Herper tests out Purdue’s “abuse-resistant” version of OxyContin, called Hysingla, and confirms that the pill can not be crushed or dissolved in water. But Kolodny, who has worked with addicts for 10 years, says “I’ve very rarely come across people who’ve developed that disease [of addiction] from snorting or injecting the pills. People develop that disease from using the pills orally.”
Well, look, it’s Mr. Kolodny! Dude, how are you doing? Still busy being the spokesperson for the war against pain patients?
For someone who allegedly treats addiction, I find your lack of understanding of this illness to be rather sad. It’s not the drugs that cause addiction, and you should know that. But then, you used the word “developed,” not caused. That might be a distinction you can get away with in the medical industry, but not anywhere else.
Heck, you could say that people develop addictions from being white, since most drug addicts are, in fact, white. Or you could rightly say that people develop the disease of addiction from poverty, domestic abuse, rape, and child abuse. Or from the under-treatment of pain.
In defense of his product, Haddox states that of the 16,000 overdose deaths in 2013, “the vast majority of those were poly-substance deaths,” meaning alcohol or other illegal drugs played a part. He also argues that painkillers have improved his patients lives, many of whom might commit suicide without pain treatments.
As far as patients suffering from chronic pain, Kolodny argues that “they need access to effective, evidence-based treatment. Giving people opioid painkillers is not going to help.
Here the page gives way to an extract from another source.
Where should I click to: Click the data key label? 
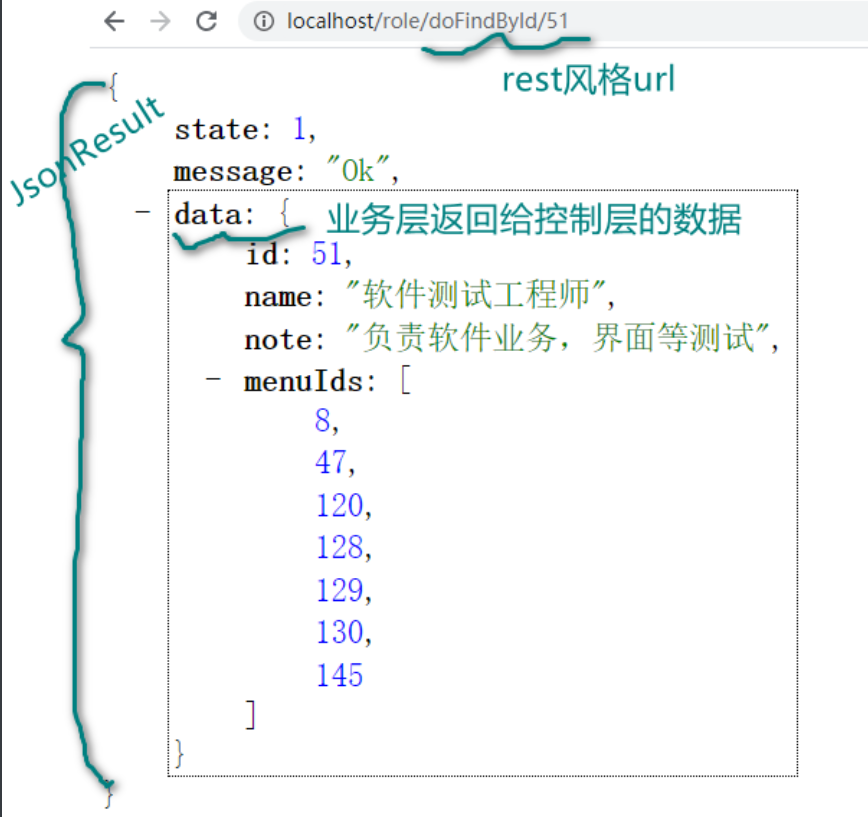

In fact, if someone’s really suicidal because of their chronic pain, you’re putting a potentially lethal means in their hands.”
Poor Mr. Kolodny knows nothing about chronic pain (let alone addiction). “Giving” pain patients access to opioids actually does help — it helps millions and millions of patients. Out of the millions of pain patients who take opioids, only 16,000 have overdosed. Let’s see, if there are, say, 40 million pain patients taking opioids, 16,000 would be 0.0004%. Sound like an “epidemic” to you?
Of course, that’s not counting the overdoses that are actually suicides because pain patients just give up on having their pain adequately treated or are tired of being treated like criminals and drug addicts.
I wonder, Mr. Kolodny, how many suicides are you responsible for? How many pain patients have killed themselves because they didn’t have access to opioids due to your advocacy work?
Why does the media keep pretending that Kolodny is an expert? I’m not even a doctor and I know he’s full of shit.